(Pointing records for text and elements)
--------

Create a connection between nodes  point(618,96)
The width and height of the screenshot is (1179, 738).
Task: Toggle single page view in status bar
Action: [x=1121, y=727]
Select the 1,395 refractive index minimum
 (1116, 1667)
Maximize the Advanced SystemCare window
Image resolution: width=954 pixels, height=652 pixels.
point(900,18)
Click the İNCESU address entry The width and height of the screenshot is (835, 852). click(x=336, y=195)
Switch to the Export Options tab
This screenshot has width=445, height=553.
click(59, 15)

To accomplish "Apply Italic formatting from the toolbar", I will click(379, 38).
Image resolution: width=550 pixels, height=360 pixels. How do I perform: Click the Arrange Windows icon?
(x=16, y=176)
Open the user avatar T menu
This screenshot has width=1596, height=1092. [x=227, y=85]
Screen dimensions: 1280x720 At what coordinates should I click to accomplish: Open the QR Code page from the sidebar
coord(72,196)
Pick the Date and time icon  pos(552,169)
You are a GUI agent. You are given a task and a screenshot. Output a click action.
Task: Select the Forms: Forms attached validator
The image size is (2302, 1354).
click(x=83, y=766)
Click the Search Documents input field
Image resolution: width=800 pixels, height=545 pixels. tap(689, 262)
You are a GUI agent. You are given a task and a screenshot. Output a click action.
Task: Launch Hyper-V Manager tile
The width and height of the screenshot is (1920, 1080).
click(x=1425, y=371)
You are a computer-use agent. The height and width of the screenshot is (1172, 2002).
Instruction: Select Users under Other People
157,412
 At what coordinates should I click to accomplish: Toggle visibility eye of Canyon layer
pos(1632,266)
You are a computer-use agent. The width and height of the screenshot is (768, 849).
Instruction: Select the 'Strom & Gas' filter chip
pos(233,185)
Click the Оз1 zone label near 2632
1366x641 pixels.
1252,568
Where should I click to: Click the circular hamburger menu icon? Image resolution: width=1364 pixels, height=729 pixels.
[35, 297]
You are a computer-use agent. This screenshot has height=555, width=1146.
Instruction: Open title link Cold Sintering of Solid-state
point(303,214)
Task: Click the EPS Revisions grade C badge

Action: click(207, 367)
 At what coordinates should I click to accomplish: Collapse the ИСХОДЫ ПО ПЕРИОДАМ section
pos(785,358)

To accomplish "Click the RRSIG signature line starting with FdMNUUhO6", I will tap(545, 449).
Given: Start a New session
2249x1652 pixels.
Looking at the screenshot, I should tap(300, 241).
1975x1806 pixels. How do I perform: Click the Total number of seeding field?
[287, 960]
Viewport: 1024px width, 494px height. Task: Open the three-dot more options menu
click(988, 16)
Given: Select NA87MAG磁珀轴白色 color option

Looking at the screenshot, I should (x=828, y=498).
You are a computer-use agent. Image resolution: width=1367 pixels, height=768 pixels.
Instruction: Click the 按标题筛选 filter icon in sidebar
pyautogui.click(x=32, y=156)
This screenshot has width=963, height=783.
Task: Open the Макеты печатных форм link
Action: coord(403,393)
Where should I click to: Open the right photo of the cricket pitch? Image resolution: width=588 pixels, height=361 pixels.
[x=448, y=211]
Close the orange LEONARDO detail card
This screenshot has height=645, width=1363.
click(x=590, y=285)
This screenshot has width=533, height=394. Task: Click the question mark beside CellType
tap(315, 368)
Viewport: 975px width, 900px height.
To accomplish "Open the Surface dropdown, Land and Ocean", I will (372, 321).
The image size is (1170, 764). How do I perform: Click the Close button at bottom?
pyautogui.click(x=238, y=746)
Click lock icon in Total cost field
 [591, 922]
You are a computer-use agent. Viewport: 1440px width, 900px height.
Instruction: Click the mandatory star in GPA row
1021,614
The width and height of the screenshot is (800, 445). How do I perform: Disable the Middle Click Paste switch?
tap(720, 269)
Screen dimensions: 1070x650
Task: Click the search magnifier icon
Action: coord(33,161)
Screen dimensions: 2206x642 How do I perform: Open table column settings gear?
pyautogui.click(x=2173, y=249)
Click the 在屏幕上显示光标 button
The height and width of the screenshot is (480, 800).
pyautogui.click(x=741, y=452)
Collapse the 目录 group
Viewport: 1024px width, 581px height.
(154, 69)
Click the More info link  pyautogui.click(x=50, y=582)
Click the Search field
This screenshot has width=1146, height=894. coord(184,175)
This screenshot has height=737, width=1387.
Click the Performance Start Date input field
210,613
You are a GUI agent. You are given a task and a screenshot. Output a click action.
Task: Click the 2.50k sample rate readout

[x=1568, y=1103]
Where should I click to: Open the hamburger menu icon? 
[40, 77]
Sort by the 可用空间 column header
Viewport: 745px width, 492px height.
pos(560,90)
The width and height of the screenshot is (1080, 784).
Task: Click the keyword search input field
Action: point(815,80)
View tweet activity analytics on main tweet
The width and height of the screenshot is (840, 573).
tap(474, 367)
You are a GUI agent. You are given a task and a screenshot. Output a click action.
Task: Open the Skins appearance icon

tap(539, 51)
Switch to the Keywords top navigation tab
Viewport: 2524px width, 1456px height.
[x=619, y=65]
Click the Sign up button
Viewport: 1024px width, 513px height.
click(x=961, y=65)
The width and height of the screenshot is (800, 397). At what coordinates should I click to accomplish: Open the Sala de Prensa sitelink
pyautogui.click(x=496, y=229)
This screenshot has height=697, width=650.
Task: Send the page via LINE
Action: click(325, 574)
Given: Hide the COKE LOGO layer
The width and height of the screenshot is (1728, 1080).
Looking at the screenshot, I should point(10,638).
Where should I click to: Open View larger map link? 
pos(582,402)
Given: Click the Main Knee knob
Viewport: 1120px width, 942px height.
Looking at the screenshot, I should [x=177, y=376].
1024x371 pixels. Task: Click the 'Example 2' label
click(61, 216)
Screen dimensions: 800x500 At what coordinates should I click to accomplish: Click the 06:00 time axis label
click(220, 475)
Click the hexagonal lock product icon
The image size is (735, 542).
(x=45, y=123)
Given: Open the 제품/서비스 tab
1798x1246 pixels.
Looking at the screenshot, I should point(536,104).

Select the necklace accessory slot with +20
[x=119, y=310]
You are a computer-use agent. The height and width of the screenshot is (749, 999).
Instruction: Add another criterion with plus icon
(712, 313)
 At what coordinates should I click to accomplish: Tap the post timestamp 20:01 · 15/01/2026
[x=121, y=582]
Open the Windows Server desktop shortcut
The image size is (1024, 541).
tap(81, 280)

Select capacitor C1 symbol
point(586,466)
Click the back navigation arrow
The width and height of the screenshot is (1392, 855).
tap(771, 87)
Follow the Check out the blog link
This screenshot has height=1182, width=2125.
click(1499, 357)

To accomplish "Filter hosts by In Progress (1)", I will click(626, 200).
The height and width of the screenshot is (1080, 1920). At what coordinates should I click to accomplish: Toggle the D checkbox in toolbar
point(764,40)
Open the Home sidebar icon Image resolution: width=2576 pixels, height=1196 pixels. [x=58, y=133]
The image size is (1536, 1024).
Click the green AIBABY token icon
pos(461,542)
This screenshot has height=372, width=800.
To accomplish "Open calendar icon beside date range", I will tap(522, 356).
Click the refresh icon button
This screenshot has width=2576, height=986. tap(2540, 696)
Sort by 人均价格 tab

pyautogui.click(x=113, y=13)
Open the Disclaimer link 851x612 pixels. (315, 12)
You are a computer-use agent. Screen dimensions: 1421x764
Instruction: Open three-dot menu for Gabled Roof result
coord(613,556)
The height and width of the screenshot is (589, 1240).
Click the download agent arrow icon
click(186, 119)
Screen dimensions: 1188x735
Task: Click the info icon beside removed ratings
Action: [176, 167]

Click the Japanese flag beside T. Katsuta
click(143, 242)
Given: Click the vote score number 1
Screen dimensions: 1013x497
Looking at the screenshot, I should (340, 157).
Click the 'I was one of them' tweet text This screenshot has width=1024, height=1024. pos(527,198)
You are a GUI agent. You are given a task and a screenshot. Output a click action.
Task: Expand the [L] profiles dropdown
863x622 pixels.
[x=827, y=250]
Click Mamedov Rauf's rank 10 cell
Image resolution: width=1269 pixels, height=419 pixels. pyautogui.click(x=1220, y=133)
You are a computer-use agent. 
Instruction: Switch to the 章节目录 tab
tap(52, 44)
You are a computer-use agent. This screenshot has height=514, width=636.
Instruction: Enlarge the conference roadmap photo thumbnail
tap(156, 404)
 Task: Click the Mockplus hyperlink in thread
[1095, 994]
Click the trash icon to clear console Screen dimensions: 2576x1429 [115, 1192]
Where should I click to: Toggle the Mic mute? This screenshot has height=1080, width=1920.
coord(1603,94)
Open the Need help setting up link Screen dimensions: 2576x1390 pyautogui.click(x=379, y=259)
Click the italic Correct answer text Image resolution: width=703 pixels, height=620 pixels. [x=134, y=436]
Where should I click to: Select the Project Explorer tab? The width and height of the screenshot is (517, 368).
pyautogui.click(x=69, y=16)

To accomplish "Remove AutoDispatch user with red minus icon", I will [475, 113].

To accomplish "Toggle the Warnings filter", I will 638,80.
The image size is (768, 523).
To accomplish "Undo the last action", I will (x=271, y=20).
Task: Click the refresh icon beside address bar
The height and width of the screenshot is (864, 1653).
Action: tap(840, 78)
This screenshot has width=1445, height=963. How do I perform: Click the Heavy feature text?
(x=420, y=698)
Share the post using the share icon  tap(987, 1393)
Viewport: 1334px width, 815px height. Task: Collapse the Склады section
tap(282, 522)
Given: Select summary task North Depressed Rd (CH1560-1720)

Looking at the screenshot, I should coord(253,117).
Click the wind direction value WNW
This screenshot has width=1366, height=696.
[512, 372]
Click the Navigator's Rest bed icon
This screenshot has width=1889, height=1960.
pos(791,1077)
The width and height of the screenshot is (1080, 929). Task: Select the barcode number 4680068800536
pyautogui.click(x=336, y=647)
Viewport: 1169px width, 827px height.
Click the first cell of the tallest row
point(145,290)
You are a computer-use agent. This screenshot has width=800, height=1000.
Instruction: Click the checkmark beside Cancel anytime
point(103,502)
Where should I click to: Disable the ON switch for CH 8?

--------

_YOUR GOAL:_ Count the lines in the data above that contain the word "address". Reply with the number alone.

_RESPONSE FOR THIS EXERCISE:_ 2